レイシャルメモリー 3-03


「とんでもございません。レイクス様に考え直していただけないかと思ったので進言したまでです。生け贄のことを隠ぺいしていたのは、正直にお伝えしてしまったら、陛下が苦しまれるのではと」
「しかし、知らなければ対策も立てられんではないか」
 クロフォードの険を含んだ視線に、マクヴァルは軽く頭を下げた。
「必要な時になりましたらお話しするつもりでした。まさかシェイド神が私にもなにも言わず、こんなに早く行動を起こされるなどと思ってもみませんでしたので」
 マクヴァルに返事を待つように顔をのぞき込まれたが、クロフォードは口を閉ざしたまま苦々しい視線だけを返した。マクヴァルは困ったように首をかしげ、言葉をつなぐ。

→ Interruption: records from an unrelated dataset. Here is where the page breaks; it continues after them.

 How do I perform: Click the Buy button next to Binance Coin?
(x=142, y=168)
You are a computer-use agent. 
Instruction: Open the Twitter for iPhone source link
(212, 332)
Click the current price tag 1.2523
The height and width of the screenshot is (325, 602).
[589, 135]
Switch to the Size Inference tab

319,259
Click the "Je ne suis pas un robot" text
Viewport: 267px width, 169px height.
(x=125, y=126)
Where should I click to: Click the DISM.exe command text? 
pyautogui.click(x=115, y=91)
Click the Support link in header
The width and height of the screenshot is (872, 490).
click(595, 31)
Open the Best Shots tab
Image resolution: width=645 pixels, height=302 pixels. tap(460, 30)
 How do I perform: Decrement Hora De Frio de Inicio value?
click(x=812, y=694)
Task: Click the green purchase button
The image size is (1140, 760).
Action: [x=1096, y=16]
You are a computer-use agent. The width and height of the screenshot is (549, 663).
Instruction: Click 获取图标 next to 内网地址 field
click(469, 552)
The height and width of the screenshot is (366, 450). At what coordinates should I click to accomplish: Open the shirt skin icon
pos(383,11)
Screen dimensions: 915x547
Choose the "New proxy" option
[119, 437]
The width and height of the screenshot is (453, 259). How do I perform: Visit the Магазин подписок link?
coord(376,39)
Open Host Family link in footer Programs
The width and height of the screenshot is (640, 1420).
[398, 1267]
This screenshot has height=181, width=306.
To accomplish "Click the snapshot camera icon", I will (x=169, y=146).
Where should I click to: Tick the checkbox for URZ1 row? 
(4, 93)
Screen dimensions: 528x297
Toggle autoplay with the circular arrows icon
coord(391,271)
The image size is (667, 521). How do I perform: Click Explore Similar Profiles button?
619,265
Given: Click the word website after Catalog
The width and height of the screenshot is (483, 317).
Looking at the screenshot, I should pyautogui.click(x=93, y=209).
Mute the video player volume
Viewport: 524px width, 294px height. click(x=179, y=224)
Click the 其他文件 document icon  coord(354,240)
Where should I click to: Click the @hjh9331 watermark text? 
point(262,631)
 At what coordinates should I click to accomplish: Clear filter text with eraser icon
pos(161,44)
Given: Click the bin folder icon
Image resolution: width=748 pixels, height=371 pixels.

「それに、対策とおっしゃられましても、道は一つしかありません。契約を破棄させ、巫女を差しだしてください。レイクス様が大切なら、迷うことではありますまい」
 その言葉を聞き、クロフォードはこれ以上話しても何も進展しないだろうとため息をついた。
「実は、今現在、巫女を拉致するための準備を進めているところだ。ただ、もう少し待っていただきたい。準備ができ次第、連絡が入ることになっている」
 クロフォードは一言一言ゆっくりと口にした。この事実を知らせておくことで、少しでも時間が稼げるのならそれでいいと思った。
 意表をつかれたように、マクヴァルの目が丸くなり、かすかな笑みがこぼれる。
「そうですか。ではまずは待たせていただきます。あ、もちろんシェイド神の説得は続けますが、陛下もレイクス様がご自身でシャイア神との契約を破棄するようご説得ください」
 クロフォードの表情が変わらないことを感じたのか、マクヴァルは眉を寄せ小さく首を振った。
「残念ながら、私は神にとって器であるだけです。どうにかして差し上げられるなら、このような思いをせずともよかったのですが」
「よい。頼んだぞ」
 マクヴァルが頭を下げたのを見て、クロフォードはドアへと向かった。
 そこにはいつの間に移動したのか、年老いた神官が一人立っていた。その神官は、しっかりと頭を下げている。チラリと見やったクロフォードに、しわがれた声が緩く響く。
「まさか、神殿を疑っておいでではありませんでしょうな」
「ならば、隠し事などなさいますな」
「隠す? いえ、こちらはあなた様の信仰心を、微塵も疑っておりませんでしたのでね」
 老齢の神官は一度頭を上げ、再びお辞儀をした。その表情は神殿の暗さと深く被ったフードに隠され、うかがい知れない。神官は声を低くする。
「このままでは、神に見放されてしまいますぞ」
 前にマクヴァルが言っていた言葉だ。クロフォードは顔をしかめ、黙したまま部屋を後にした。